== How to complete this task ==
Return all of the entries exactly, with nothing added or left out.

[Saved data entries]
Content starts

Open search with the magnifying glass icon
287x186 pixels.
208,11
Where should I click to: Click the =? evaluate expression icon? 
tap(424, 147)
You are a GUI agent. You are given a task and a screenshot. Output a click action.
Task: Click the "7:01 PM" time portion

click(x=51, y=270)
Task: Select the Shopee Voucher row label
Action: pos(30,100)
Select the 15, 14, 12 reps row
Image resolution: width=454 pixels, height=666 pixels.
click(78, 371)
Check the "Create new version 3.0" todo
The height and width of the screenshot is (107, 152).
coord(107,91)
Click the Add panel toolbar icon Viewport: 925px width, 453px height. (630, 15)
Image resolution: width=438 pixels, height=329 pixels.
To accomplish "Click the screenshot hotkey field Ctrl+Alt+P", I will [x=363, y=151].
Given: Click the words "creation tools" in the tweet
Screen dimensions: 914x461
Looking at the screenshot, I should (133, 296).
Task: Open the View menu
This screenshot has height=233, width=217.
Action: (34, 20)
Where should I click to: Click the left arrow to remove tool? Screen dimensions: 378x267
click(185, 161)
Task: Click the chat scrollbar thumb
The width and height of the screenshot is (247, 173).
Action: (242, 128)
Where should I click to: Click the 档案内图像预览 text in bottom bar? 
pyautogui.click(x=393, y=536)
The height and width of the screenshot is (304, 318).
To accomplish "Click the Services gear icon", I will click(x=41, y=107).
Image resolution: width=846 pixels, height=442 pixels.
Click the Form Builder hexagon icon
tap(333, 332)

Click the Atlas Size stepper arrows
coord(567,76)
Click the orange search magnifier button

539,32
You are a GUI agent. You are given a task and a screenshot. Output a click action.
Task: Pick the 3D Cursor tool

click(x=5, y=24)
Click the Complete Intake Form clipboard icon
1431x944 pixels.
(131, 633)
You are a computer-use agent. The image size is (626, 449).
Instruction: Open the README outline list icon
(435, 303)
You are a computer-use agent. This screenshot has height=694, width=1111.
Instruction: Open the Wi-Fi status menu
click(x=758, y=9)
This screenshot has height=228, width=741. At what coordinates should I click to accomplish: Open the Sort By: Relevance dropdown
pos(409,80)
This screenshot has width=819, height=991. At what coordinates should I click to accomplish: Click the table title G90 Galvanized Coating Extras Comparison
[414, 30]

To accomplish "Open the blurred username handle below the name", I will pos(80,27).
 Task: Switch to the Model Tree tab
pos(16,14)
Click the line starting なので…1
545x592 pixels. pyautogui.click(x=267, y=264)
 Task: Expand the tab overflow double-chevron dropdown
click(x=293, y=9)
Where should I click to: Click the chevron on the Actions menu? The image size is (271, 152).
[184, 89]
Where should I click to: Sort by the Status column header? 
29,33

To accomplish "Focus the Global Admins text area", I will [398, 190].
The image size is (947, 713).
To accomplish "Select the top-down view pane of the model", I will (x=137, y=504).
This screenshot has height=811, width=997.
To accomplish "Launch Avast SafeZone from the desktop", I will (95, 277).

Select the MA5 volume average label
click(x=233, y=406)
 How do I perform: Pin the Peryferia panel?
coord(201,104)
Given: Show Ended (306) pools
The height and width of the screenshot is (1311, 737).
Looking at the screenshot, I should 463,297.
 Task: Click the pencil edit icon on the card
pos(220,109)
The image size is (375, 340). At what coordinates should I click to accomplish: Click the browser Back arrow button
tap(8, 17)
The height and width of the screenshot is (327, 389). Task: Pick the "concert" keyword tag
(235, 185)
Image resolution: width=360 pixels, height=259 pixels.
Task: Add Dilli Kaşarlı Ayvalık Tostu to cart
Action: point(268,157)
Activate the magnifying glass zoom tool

Content ends

== Result ==
Open search with the magnifying glass icon
287x186 pixels.
208,11
Where should I click to: Click the =? evaluate expression icon? 
tap(424, 147)
You are a GUI agent. You are given a task and a screenshot. Output a click action.
Task: Click the "7:01 PM" time portion

click(x=51, y=270)
Task: Select the Shopee Voucher row label
Action: pos(30,100)
Select the 15, 14, 12 reps row
Image resolution: width=454 pixels, height=666 pixels.
click(78, 371)
Check the "Create new version 3.0" todo
The height and width of the screenshot is (107, 152).
coord(107,91)
Click the Add panel toolbar icon Viewport: 925px width, 453px height. (630, 15)
Image resolution: width=438 pixels, height=329 pixels.
To accomplish "Click the screenshot hotkey field Ctrl+Alt+P", I will [x=363, y=151].
Given: Click the words "creation tools" in the tweet
Screen dimensions: 914x461
Looking at the screenshot, I should (133, 296).
Task: Open the View menu
This screenshot has height=233, width=217.
Action: (34, 20)
Where should I click to: Click the left arrow to remove tool? Screen dimensions: 378x267
click(185, 161)
Task: Click the chat scrollbar thumb
The width and height of the screenshot is (247, 173).
Action: (242, 128)
Where should I click to: Click the 档案内图像预览 text in bottom bar? 
pyautogui.click(x=393, y=536)
The height and width of the screenshot is (304, 318).
To accomplish "Click the Services gear icon", I will click(x=41, y=107).
Image resolution: width=846 pixels, height=442 pixels.
Click the Form Builder hexagon icon
tap(333, 332)

Click the Atlas Size stepper arrows
coord(567,76)
Click the orange search magnifier button

539,32
You are a GUI agent. You are given a task and a screenshot. Output a click action.
Task: Pick the 3D Cursor tool

click(x=5, y=24)
Click the Complete Intake Form clipboard icon
1431x944 pixels.
(131, 633)
You are a computer-use agent. The image size is (626, 449).
Instruction: Open the README outline list icon
(435, 303)
You are a computer-use agent. This screenshot has height=694, width=1111.
Instruction: Open the Wi-Fi status menu
click(x=758, y=9)
This screenshot has height=228, width=741. At what coordinates should I click to accomplish: Open the Sort By: Relevance dropdown
pos(409,80)
This screenshot has width=819, height=991. At what coordinates should I click to accomplish: Click the table title G90 Galvanized Coating Extras Comparison
[414, 30]

To accomplish "Open the blurred username handle below the name", I will pos(80,27).
 Task: Switch to the Model Tree tab
pos(16,14)
Click the line starting なので…1
545x592 pixels. pyautogui.click(x=267, y=264)
 Task: Expand the tab overflow double-chevron dropdown
click(x=293, y=9)
Where should I click to: Click the chevron on the Actions menu? The image size is (271, 152).
[184, 89]
Where should I click to: Sort by the Status column header? 
29,33

To accomplish "Focus the Global Admins text area", I will [398, 190].
The image size is (947, 713).
To accomplish "Select the top-down view pane of the model", I will (x=137, y=504).
This screenshot has height=811, width=997.
To accomplish "Launch Avast SafeZone from the desktop", I will (95, 277).

Select the MA5 volume average label
click(x=233, y=406)
 How do I perform: Pin the Peryferia panel?
coord(201,104)
Given: Show Ended (306) pools
The height and width of the screenshot is (1311, 737).
Looking at the screenshot, I should 463,297.
 Task: Click the pencil edit icon on the card
pos(220,109)
The image size is (375, 340). At what coordinates should I click to accomplish: Click the browser Back arrow button
tap(8, 17)
The height and width of the screenshot is (327, 389). Task: Pick the "concert" keyword tag
(235, 185)
Image resolution: width=360 pixels, height=259 pixels.
Task: Add Dilli Kaşarlı Ayvalık Tostu to cart
Action: point(268,157)
Activate the magnifying glass zoom tool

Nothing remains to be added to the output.